• 抜粋本文:
ビーゴとラッシュとも、2014年にFR(2WD)が販売終了。2016年に4WDも販売を終了します。ビーゴには後継車が作られなかったため、タフトから始まったダイハツのコンパクトSUV(コンパクトクロスカントリー)の系譜は幕を下ろします。これによりラガーから始まったトヨタとのコンパクトSUVのOEMも終了……したかと思われましたが、2019年にロッキーとライズが発表されたのは、ご存じの通り。

トヨタ「ライズ」。ダイハツ「ロッキー」とはフロントまわりのデザインやグレードなどが異なる
トヨタ「ライズ」。ダイハツ「ロッキー」とはフロントまわりのデザインやグレードなどが異なる

3年余りの空白期間を経て、コンパクトSUVに対する姿勢と熱意を、ダイハツはあらためて打ち出しました。トヨタはライズを迎えたことで、ランドクルーザー(プラド)、ハイラックス、ハリアー、RAV4、C-HRと、あらゆるランクにSUVのラインナップを構築したことになります。

• 保存データ:
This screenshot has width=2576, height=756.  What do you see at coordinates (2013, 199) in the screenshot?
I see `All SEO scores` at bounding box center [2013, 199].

• 課題一覧:
A. コンパクトSUVに関する抜粋本文から、「ビーゴとラッシュとも、201」と「プを構築したことになります。」の間を、両端の語句も含めて一字一句そのまま書き写してください。
B. コンパクトSUVに関する抜粋本文によると、ビーゴとラッシュのFR(2WD)が販売終了となったのは何年ですか。

• 各課題の解答:
A.
ビーゴとラッシュとも、2014年にFR(2WD)が販売終了。2016年に4WDも販売を終了します。ビーゴには後継車が作られなかったため、タフトから始まったダイハツのコンパクトSUV(コンパクトクロスカントリー)の系譜は幕を下ろします。これによりラガーから始まったトヨタとのコンパクトSUVのOEMも終了……したかと思われましたが、2019年にロッキーとライズが発表されたのは、ご存じの通り。

トヨタ「ライズ」。ダイハツ「ロッキー」とはフロントまわりのデザインやグレードなどが異なる
トヨタ「ライズ」。ダイハツ「ロッキー」とはフロントまわりのデザインやグレードなどが異なる

3年余りの空白期間を経て、コンパクトSUVに対する姿勢と熱意を、ダイハツはあらためて打ち出しました。トヨタはライズを迎えたことで、ランドクルーザー(プラド)、ハイラックス、ハリアー、RAV4、C-HRと、あらゆるランクにSUVのラインナップを構築したことになります。

B. 2014年です。